Question

I have two problems that if someone could kindly answer it that would be awesome.

1. How many grams of CO are needed to react with an excess of Fe₂O₃ to produce 225.5g Fe? Fe₂O₃(g) +3CO(g) → 3CO₂(g) + 2Fe(s)

2.Solid sodium reacts violently with water producing heat, hydrogen gas and sodium hydroxide. How many molecules of hydrogen gas are produced when 65.4g of sodium are added to water? 2Na (s) + 2H₂O(l) → 2NaOH(aq) + H₂(g)

Answer 1

1. Because there is an excess of Fe2O3 we do not really need to consider that in our calculations.

The first thing you will need to do in this question is convert the grams of Fe we have (225.5g) into the moles. This is because we can use the moles to find the moles of CO to find the grams.

To find the moles, you will need to do: moles = mass/molar mass
So its 225.5g / (molar mass of Fe) = moles of Fe

Once you have the moles, you can then look at the stoichiometry to find the moles of CO. Its a 3:2 ratio and 1 mole of every substance would be the same. So your answer will be TWO lots of Fe, and you need THREE lots of CO. So you will need to divide your answer by 2 to get ONE lot of moles and then times it by THREE to get the actual moles of CO.
Moles of Fe / 2 x 3 = moles of CO

You will then need to convert the moles of CO into grams (aka. mass) by doing: moles x molar mass of CO = mass (g)
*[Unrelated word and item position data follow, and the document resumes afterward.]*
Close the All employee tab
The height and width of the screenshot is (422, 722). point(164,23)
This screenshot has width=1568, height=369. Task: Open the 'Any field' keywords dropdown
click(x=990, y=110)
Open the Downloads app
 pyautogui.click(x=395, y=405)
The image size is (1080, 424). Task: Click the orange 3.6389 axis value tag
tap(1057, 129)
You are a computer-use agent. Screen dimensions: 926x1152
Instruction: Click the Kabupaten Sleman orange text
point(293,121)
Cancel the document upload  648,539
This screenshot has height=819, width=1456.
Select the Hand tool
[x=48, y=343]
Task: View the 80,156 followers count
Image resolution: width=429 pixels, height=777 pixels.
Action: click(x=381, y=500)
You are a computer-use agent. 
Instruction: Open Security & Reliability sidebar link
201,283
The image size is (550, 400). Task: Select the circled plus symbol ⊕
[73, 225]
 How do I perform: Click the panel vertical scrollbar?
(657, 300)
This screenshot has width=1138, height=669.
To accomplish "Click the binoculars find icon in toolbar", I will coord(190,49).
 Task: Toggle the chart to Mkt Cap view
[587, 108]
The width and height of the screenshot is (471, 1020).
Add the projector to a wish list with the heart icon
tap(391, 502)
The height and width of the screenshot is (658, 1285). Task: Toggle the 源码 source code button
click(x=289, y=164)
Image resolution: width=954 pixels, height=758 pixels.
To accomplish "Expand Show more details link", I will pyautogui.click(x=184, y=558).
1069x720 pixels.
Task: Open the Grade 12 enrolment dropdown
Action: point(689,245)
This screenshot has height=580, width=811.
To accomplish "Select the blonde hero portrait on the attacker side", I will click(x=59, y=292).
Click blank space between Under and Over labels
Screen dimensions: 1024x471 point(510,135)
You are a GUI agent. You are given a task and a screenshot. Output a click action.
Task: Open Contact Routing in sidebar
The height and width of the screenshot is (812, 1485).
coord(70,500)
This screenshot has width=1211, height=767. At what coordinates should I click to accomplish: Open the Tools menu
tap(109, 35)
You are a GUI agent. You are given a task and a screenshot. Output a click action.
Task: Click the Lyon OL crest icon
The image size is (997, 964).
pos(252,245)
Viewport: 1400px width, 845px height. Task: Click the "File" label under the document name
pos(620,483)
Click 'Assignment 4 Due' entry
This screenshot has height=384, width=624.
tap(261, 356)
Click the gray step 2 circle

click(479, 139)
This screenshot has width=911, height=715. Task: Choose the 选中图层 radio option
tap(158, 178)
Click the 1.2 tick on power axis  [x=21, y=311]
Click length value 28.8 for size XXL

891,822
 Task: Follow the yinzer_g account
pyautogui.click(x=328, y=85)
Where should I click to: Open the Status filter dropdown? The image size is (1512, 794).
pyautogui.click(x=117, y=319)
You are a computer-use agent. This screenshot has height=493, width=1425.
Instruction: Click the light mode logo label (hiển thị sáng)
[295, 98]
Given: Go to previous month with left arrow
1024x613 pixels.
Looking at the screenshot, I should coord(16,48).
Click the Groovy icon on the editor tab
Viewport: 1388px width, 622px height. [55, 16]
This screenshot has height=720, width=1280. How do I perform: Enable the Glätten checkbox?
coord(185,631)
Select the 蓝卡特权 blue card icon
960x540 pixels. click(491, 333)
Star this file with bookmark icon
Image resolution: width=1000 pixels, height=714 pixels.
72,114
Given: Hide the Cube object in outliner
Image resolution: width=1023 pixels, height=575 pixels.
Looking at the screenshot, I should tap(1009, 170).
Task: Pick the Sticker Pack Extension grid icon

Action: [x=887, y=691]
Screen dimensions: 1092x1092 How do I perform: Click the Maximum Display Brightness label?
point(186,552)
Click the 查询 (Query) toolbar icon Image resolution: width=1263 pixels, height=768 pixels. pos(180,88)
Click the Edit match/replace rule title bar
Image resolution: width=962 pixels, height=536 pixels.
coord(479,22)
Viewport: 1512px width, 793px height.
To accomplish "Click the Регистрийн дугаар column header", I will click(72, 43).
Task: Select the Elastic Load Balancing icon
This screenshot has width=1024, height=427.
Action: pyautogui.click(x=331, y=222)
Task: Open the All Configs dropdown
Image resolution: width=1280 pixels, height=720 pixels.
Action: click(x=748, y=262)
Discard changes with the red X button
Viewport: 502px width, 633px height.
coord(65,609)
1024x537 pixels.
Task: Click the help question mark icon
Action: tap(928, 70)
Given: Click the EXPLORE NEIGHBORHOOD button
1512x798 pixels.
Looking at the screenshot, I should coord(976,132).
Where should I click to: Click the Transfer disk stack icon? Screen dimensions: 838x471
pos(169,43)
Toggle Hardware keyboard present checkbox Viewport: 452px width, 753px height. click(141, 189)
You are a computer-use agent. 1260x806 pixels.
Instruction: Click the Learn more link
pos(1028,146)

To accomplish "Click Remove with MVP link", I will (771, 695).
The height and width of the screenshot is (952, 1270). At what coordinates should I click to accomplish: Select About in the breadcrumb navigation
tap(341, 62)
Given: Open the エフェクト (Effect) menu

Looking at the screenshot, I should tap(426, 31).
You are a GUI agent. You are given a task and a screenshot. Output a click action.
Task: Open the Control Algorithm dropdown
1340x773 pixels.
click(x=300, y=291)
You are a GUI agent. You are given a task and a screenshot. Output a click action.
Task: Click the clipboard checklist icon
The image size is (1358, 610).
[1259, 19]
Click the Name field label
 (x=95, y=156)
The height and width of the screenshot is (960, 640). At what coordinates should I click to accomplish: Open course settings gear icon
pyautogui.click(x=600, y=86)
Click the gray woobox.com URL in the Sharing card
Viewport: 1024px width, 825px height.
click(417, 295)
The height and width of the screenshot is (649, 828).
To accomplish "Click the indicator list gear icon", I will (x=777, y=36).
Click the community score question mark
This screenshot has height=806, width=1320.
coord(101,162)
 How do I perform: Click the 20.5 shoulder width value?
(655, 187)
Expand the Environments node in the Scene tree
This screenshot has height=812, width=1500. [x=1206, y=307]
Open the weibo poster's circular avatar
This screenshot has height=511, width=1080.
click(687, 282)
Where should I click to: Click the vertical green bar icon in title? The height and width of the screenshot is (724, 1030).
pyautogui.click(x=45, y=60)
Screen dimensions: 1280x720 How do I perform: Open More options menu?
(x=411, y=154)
Do this and you will end up with your answer for number 1. I need to go now I could help you with the second one later if no one else does before me :) Good luck

Answer 2

Thank you so much ;D

Answer 3

2. I guess there is excess of water in the reaction.

First, calculate amount of substance of Na, also n(Na)
Then you see, amount of substance of H2 is one half of n(Na).
Multiply n(H2) with Avogadro number.